--- BEGIN Given passage ---
ENERGY POLICY MUST BE ALIGNED WITH GOVERNMENT'S GROWTH OBJECTIVE

"The present electricity crisis demonstrates that too many of the government's policies are incompatible with its stated priority of economic growth", the executive director of the Business Roundtable, Roger Kerr, said today.

"It is intolerable that businesses, as well as households, are facing disruption and high prices only two years after a similar crisis, with no satisfactory remedy in sight. This indicates serious mismanagement.

"The government says it wants to achieve a sustained economic growth rate of 4 percent or more, meaning the economy would be nearly 50 percent larger in 10 years' time.

"This could require electricity production to be perhaps a third higher than it is today. Expanding generating and transmission capacity at the necessary rate requires major policy changes to allow investment to happen.

"In the short term, businesses and households must respond to the government's calls to conserve power. Higher prices should be passed through to households so that they have a better incentive to conserve power and businesses and jobs are not put unnecessarily at risk. It is pleasing that the government appears to be exploring short-term options for boosting supplies. However, it is important that it respects private property rights and enhances long-term incentives to invest.

"After the crisis has passed there should be a formal inquiry to identify its causes and the actions needed to prevent a recurrence. The government owns 75 percent of the electricity industry and is heavily involved as a regulator. Relevant ministers, SOE boards and managements should be held accountable for shortcomings. The planned parliamentary select committee inquiry is not an adequate vehicle for this purpose."

Mr Kerr said that the current electricity system was an unsatisfactory half-way house between a centrally planned system and a more normal market. "This cannot deliver good outcomes. Recent years have seen increasing ad hoc interventions and reports of further actual and prospective interventions are alarming.
--- END Given passage ---
--- BEGIN Entries shown ---
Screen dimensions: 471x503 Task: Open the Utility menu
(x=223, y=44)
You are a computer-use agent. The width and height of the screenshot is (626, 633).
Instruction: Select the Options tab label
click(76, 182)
--- END Entries shown ---
Set problem 1 - In the electricity policy statement above, what share of the electricity industry does the government own?
Set problem 2 - Carry on the electricity policy statement, starting right after its last sentence.

Task result 1 - The government owns 75 percent of the electricity industry.

Task result 2 -
"Instead, the thrust of policy should be to reduce government involvement in the sector and remove unwarranted regulations and barriers to investment in new generating capacity. This agenda should include:

• changes to the Resource Management Act that go well beyond current proposals, and to the Kyoto Protocol policy package;

• a coordinated review of other policies that are blocking new energy supplies including conservation, marine reserves, local government, transport and the role of the Commerce Commission;

• much greater protection for private property rights in order to reduce business uncertainty (eg over cogeneration) and attract private investment;

• improvements to market rules and the operation of Transpower; and

• a substantial transfer of Crown-owned energy assets to private ownership.
"Proposals for another round of basic restructuring of the sector or to impose price controls are misguided. They would only add to uncertainty and create further disincentives to investment.

"New Zealand has no inherent shortage of energy supplies. The sector's performance has improved markedly relative to the former control-and-command regime. However, it has been subject to repeated political interference and successive governments have not taken action to remove bottlenecks.

"For nearly four years the business community has been saying that too many of the government's policies are not conducive to growth. Increasing regulation across the board is choking off business investment. There needs to be substantial adjustments to policies affecting the energy sector to align them with the government's plans to get New Zealand back into the top half of the OECD income rankings", Mr Kerr concluded.